Once the line with "860x484 pixels." is found in the entries below, print it and each following line exactly, stopping after the line with "Click the add soundtrack music note icon"; print nothing else.

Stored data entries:
▶

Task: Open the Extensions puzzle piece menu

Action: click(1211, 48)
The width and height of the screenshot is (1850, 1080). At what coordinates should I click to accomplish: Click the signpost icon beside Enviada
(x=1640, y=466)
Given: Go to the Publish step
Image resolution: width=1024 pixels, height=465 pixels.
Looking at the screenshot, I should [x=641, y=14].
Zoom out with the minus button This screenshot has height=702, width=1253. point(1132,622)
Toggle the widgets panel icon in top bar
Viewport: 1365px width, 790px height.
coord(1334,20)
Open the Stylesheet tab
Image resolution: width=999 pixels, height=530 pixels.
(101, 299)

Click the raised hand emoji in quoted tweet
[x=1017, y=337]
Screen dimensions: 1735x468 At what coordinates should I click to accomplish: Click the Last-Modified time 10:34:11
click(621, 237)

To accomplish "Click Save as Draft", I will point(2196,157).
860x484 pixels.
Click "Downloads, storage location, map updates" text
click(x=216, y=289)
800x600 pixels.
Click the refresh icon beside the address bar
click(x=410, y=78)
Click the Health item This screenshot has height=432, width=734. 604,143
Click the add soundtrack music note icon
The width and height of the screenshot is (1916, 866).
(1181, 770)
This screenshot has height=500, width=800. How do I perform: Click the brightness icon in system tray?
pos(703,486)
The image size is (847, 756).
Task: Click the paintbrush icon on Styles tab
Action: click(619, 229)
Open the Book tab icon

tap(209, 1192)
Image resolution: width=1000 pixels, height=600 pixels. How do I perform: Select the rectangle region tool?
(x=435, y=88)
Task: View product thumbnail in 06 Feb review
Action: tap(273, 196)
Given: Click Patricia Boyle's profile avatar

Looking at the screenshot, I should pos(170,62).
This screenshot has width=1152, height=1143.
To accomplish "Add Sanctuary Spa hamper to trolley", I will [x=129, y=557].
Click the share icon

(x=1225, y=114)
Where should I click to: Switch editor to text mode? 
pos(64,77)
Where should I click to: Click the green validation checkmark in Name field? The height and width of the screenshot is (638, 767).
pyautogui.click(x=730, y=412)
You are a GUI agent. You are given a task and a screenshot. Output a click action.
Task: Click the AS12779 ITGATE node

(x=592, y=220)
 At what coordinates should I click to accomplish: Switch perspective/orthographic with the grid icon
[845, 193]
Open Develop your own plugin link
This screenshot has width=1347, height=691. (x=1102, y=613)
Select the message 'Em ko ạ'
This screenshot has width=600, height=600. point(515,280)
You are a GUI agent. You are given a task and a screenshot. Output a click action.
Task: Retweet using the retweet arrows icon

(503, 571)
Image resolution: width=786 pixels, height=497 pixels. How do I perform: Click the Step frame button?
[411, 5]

◀

# [WRITTEN REPLY]
860x484 pixels.
Click "Downloads, storage location, map updates" text
click(x=216, y=289)
800x600 pixels.
Click the refresh icon beside the address bar
click(x=410, y=78)
Click the Health item This screenshot has height=432, width=734. 604,143
Click the add soundtrack music note icon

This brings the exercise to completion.